DATA FOR THIS TASK:
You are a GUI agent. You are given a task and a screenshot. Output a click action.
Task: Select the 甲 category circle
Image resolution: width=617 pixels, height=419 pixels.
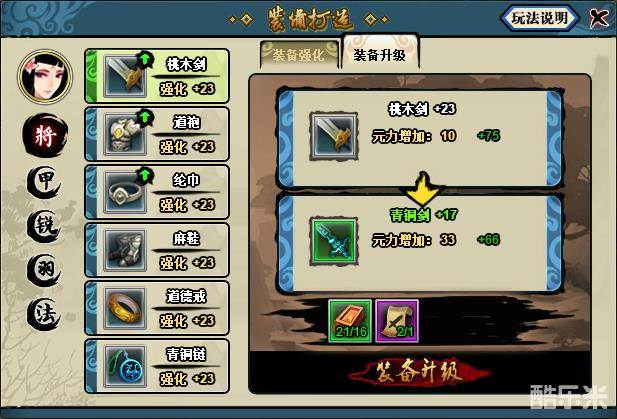point(45,182)
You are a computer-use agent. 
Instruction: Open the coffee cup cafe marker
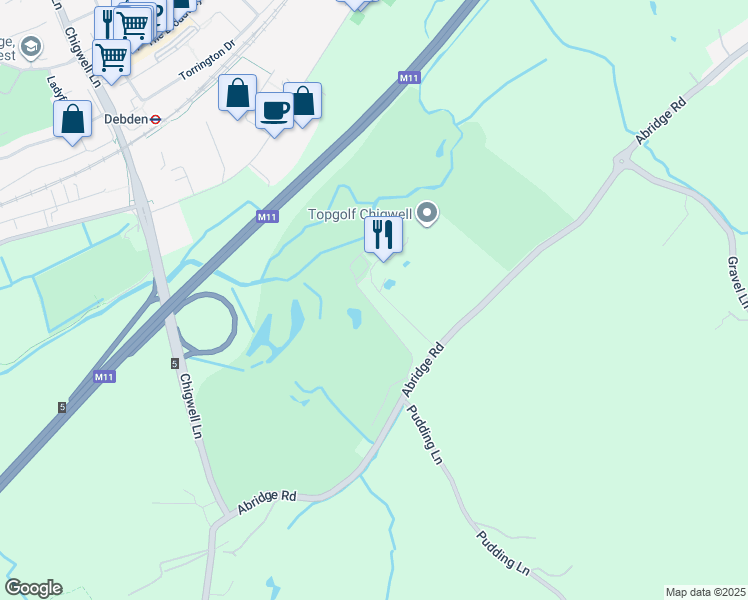click(274, 112)
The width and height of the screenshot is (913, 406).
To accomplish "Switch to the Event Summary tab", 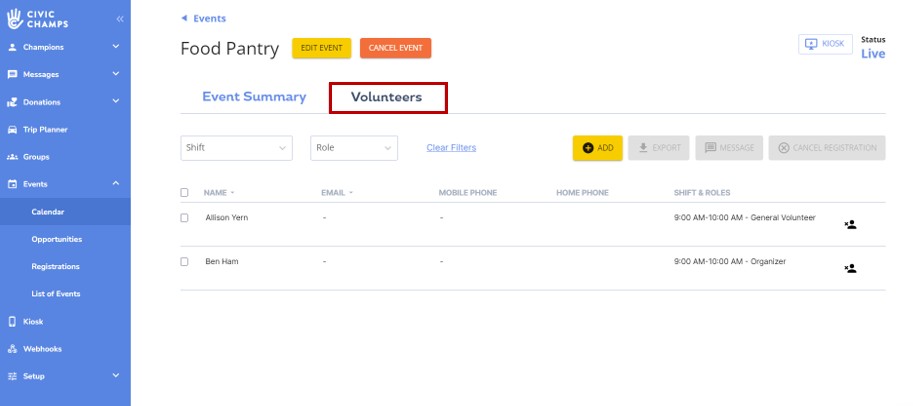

WRITTEN REQUEST: Reproduce all of the data above word for word, leaving out the pictures.

EXERCISE RESULT:
You are a GUI agent. You are given a task and a screenshot. Output a click action.
Task: Select the 甲 category circle
Image resolution: width=617 pixels, height=419 pixels.
point(45,182)
You are a computer-use agent. 
Instruction: Open the coffee cup cafe marker
click(274, 112)
The width and height of the screenshot is (913, 406).
To accomplish "Switch to the Event Summary tab", 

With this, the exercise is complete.